If a ≠ b and a : b is the duplicate ratio of (a + c) and (b + c), show that a, c and b are in continued proportion.

Given,

a : b is the duplicate ratio of (a + c) and (b + c).

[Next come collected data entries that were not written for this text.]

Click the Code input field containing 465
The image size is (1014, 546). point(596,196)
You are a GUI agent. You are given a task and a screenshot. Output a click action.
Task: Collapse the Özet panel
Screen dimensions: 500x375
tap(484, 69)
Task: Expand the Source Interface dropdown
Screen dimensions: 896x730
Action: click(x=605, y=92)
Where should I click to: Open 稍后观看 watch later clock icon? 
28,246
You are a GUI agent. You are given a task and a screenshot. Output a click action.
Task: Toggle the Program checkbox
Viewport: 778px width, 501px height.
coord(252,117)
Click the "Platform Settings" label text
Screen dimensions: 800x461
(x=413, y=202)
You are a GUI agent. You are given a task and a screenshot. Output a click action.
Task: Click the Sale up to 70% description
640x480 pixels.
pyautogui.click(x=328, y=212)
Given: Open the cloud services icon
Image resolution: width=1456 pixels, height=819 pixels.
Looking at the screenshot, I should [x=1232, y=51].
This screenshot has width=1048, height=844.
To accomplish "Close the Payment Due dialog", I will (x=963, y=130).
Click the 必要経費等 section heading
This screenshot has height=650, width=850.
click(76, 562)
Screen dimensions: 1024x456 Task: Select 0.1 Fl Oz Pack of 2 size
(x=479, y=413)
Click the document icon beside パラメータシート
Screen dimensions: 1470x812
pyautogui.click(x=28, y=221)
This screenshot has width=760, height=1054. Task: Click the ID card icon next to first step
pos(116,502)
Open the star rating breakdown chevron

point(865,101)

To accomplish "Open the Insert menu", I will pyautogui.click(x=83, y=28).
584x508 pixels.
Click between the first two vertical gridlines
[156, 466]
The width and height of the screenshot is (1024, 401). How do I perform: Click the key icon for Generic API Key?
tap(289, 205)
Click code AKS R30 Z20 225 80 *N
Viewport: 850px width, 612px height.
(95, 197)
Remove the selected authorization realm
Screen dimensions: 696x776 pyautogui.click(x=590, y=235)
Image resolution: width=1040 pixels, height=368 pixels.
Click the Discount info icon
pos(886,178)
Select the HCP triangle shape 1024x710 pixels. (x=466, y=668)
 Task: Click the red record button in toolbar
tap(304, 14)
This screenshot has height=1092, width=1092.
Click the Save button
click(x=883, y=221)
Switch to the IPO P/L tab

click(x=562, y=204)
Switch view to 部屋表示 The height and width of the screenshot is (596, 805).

$\therefore \dfrac{a}{b} = \dfrac{a + c}{b + c} \times \dfrac{a + c}{b + c} \\[1em] \Rightarrow \dfrac{a}{b} = \dfrac{a^2 + ac + ac + c^2}{b^2 + bc + bc + c^2} \\[1em] \Rightarrow \dfrac{a}{b} = \dfrac{a^2 + 2ac + c^2}{b^2 + 2bc + c^2} \\[1em] \Rightarrow a(b^2 + 2bc + c^2) = b(a^2 + 2ac + c^2) \\[1em] \Rightarrow ab^2 + 2abc + ac^2 = ba^2 + 2abc + bc^2 \\[1em] \Rightarrow ac^2 - bc^2 = ba^2 - ab^2 + 2abc - 2abc \\[1em] \Rightarrow c^2(a - b) = ab(a - b) \\[1em] \Rightarrow c^2 = ab.$

Since, c² = ab.

Hence, proved that a, c and b are in continued proportion.